There are countless particular arguments that would show that we have just as much free choice in spiritual matters as in earthly matters.
If you wish, you could do an experiment on yourself. See if you are able to think about God, the Lord, the Holy Spirit, and the divine matters known as the spiritual concepts of the church seventy times a day or three hundred times a week. And if it is some pleasure or even some craving that brings you to do it (whether you happen to have faith or not), do you feel any compulsion in doing so? Whatever state you are in, consider whether you could think at all if you did not have free choice. Surely, free choice is of supreme importance in what you say, in prayers to God, in preaching, and in listening. In fact, since you take a breath after each instance of speaking your thoughts, if your free choice did not extend to specific things even down to the most minute details, would you be able to breathe any more than a statue can?

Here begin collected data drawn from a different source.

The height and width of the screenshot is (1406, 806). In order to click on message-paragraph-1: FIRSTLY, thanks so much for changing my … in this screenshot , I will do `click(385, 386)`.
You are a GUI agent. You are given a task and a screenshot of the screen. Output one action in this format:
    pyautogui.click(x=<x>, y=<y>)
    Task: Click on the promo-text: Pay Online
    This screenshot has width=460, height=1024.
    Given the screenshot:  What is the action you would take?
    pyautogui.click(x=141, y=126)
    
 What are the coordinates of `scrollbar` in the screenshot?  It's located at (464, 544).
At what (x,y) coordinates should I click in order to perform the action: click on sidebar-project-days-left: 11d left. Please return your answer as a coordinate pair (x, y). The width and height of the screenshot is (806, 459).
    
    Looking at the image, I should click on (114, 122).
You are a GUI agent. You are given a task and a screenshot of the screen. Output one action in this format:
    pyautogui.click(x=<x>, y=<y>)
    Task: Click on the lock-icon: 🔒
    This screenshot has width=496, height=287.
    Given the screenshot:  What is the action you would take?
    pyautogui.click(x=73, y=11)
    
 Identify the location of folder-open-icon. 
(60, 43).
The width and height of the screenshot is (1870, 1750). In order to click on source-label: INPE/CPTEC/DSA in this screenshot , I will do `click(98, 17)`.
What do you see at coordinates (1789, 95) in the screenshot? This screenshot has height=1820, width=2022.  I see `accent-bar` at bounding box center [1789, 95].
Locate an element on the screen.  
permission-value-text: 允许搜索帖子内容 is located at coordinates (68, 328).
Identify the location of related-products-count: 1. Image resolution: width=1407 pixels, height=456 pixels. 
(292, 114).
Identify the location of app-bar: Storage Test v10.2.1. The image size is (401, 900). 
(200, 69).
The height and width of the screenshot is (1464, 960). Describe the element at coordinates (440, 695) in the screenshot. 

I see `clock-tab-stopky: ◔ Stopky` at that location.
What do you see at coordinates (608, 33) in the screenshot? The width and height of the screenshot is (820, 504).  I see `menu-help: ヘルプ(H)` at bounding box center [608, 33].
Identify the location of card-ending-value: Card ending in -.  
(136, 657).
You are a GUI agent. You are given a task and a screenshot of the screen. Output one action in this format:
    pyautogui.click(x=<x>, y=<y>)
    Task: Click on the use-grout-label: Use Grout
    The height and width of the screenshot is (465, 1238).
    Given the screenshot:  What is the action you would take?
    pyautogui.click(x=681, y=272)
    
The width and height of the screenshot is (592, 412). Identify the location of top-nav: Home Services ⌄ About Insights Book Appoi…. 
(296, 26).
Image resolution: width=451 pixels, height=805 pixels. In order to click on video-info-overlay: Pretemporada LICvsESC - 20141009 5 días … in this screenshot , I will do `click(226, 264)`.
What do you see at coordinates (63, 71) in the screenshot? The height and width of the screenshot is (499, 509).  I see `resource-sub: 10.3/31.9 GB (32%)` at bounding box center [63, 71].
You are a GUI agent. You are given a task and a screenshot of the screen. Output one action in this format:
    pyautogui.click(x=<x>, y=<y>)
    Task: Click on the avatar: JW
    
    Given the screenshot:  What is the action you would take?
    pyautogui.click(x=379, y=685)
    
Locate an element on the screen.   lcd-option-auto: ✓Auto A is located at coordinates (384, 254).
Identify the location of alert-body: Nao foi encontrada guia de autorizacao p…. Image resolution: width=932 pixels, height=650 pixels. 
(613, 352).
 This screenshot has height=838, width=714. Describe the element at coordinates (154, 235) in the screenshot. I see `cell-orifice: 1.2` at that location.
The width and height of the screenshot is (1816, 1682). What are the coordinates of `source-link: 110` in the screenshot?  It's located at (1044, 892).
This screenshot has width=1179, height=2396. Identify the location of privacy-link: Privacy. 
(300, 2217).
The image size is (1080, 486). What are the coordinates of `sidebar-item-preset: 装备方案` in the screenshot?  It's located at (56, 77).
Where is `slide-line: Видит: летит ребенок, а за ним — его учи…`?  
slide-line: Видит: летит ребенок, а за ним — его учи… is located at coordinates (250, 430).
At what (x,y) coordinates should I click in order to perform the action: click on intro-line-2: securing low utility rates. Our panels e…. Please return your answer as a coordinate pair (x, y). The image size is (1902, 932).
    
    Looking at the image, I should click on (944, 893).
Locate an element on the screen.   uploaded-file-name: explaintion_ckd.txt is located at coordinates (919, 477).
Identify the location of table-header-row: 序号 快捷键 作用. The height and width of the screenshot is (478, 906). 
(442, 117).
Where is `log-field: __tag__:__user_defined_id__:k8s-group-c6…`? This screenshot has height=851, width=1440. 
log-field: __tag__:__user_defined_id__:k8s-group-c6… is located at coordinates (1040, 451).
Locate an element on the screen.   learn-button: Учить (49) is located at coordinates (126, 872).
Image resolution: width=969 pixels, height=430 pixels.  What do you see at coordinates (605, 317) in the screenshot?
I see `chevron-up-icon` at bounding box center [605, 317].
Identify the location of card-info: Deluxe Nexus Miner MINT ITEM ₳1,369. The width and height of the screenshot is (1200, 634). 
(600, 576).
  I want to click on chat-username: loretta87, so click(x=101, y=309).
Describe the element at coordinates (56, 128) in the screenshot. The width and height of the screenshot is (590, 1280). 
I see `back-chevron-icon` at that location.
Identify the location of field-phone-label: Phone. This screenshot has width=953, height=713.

I say “any more than a statue” rather than “any more than an animal,” because an animal breathes as a result of its earthly free choice. We breathe as a result of our free choice in earthly matters and also our free choice in spiritual matters. We are born different from animals. From birth, animals and all the ideas they have, which are associated with their earthly love, are focused on food and reproduction. We, however, have no innate ideas at birth; we have only a faculty for knowing, understanding, and becoming wise, and an inclination to love ourselves and the world and also to love our neighbor and God. This is why I said that if free choice were taken away in regard to the individual things we will and think, we would breathe no more than a statue does; I did not say we would breathe no more than an animal does.